6. If a radiation-protected computer system is built up from components already approved in other computer systems, a new product with a different product designation is created, which must again be subjected to an approval measurement, approved by the BSI and subjected to the short measurement procedure before delivery. It does not matter whether these components come from one or more suppliers. The client does not have the option of putting together his own desired configuration from different products, which may already have been radiation tested, unless a new approval is granted.

7. The exchange of individual components is only permissible if the components listed in the equipment inventory are used and then briefly measured.

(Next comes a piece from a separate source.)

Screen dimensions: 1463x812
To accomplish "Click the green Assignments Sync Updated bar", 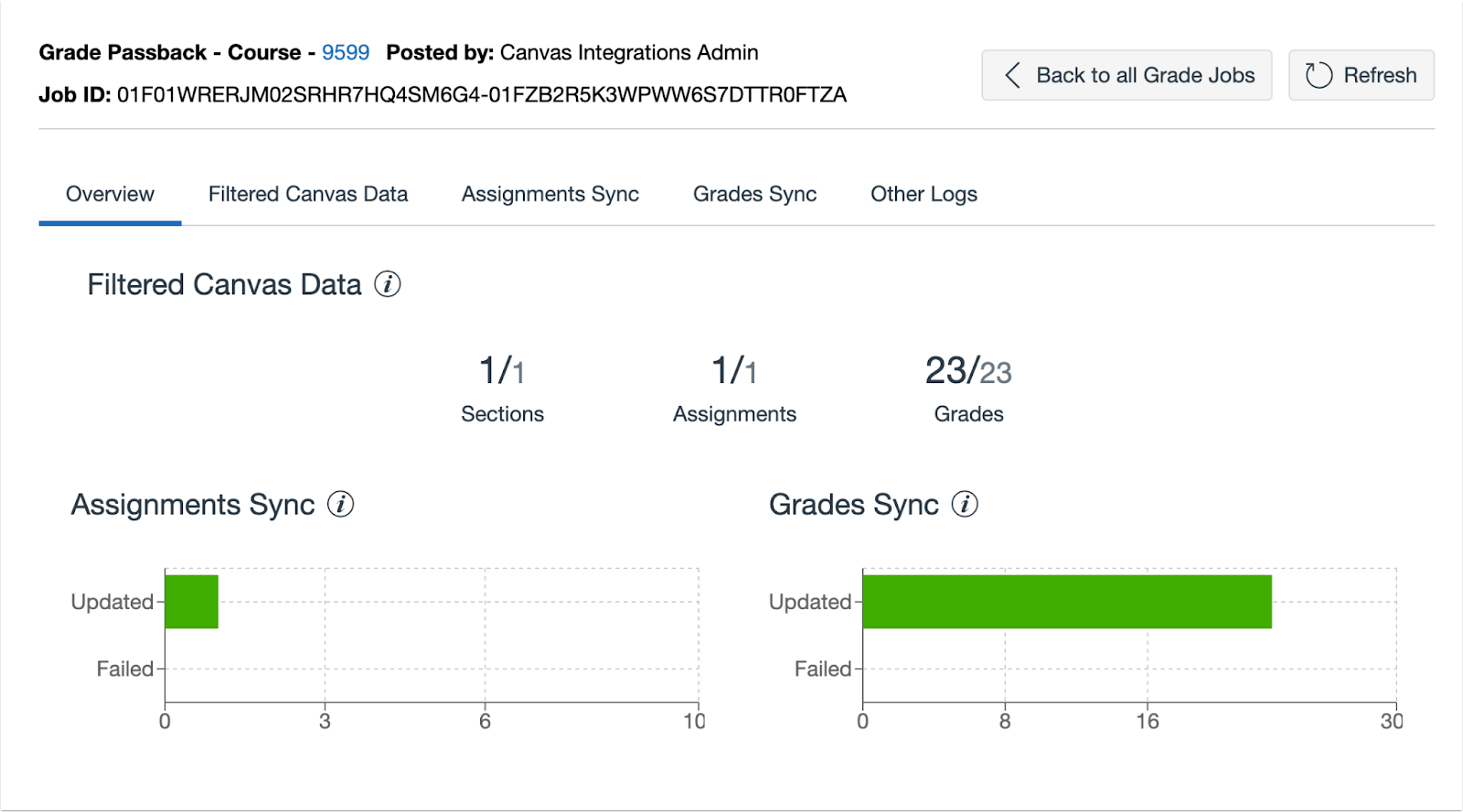I will tap(191, 602).
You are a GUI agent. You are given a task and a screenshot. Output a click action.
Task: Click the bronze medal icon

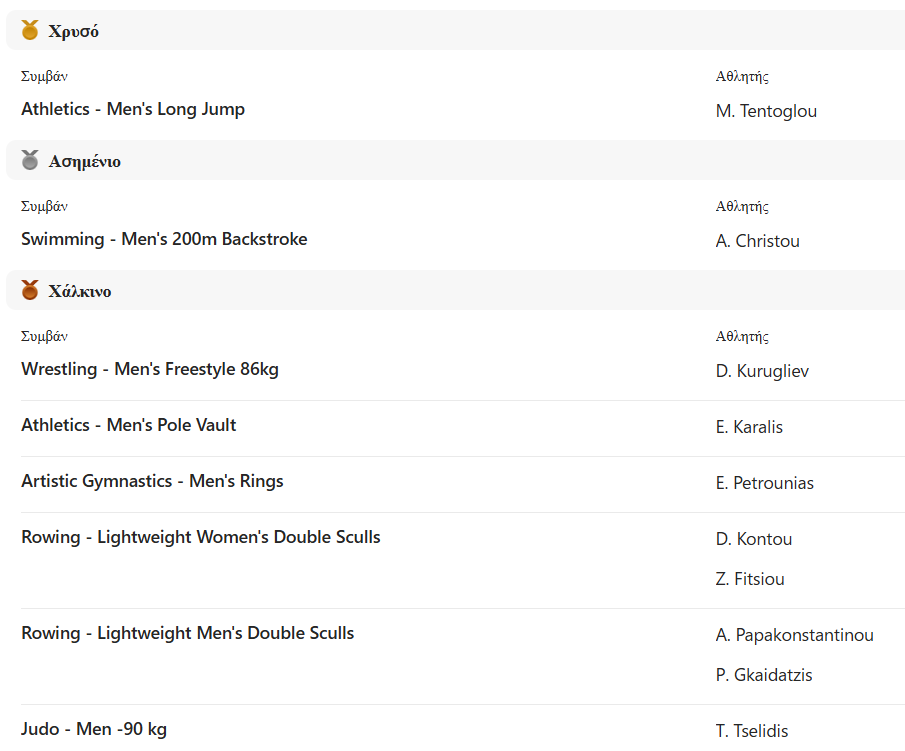30,290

8. If one of these components is changed and thus the equipment status is changed, it is a new product without approval. This means that a new development of the radiation protection measures for the modified component is required, which ensures the testing of the radiation safety in interaction with the other components of the original product. This results in a new product with a different product designation, which must be subjected to a new approval procedure as a whole.

9. The process described above when replacing components must also be carried out if, in the case of a replacement, a component of identical type as used in the original product is no longer available or is to be replaced with one of higher quality.

10. Adding components leads to loss of approval, e.g. adding another monitor or network card to a computer system leads to loss of approval.

11. Removal of components is permitted, but requires proper sealing of any opening created by e.g. a network card or DVD burner. A short measurement is required.

12. A component list of the unit tested within the scope of the approval measurement, including the cabling, must always be enclosed with the product.

13. Components and cables that have not been tested for radiation must not be included in the package.

14. Any enclosed components that are not listed in the aforementioned component list or in the test report must be marked as "Not permitted" in order to avoid erroneous use by the user.

15. Units with visible defects such as loose seals or non-fixed ferrites must not be delivered as radiation-tested units and must be rejected.

16. Radiation-tested products must be protected against unauthorised access (to prevent possible tampering); if necessary, they must be subjected to another radiation test before being used again.

17. Radiation-tested hardware can also be distributed and used outside the classified area or the authority area.

18. When procuring devices that are not included in the list, in particular in the case of offers from foreign suppliers, the procuring agency is required to verify with the BSI that such devices are approved for use in processing national classified information.

to the top

Application for admission, basis for examination and procedure

Applications for approval must be sent to:

 

Federal Office for Information Security

PO Box 200363

53133 Bonn

Fax: +49 228-99 9582-5755

 

The application must be accompanied by proof of need from a federal authority for approval of the product; otherwise processing is not possible.

For example, tender documents of a federal authority can be used as proof of need. If the BSI is commissioned by a federal authority, processing is free of charge; otherwise costs are incurred in accordance with the BSI cost regulation.

Details of the test basis are partly classified. They will be disclosed to the manufacturer if required, if the manufacturer proves a legitimate interest to the Federal Office and fulfils the necessary security requirements; this must be confirmed by a security decision of the Federal Minister of Economics and Labour.

The test is carried out on a series device, which must be provided together with suitable peripherals and put into operation at the BSI.

For approval according to SDIP 27 Level A, the manufacturer must provide a technical report as well as additional hardware such as adaptations and test software as agreed.

An overview of this report (so-called "Tempest Company Report - TFB") can be requested from the BSI if required.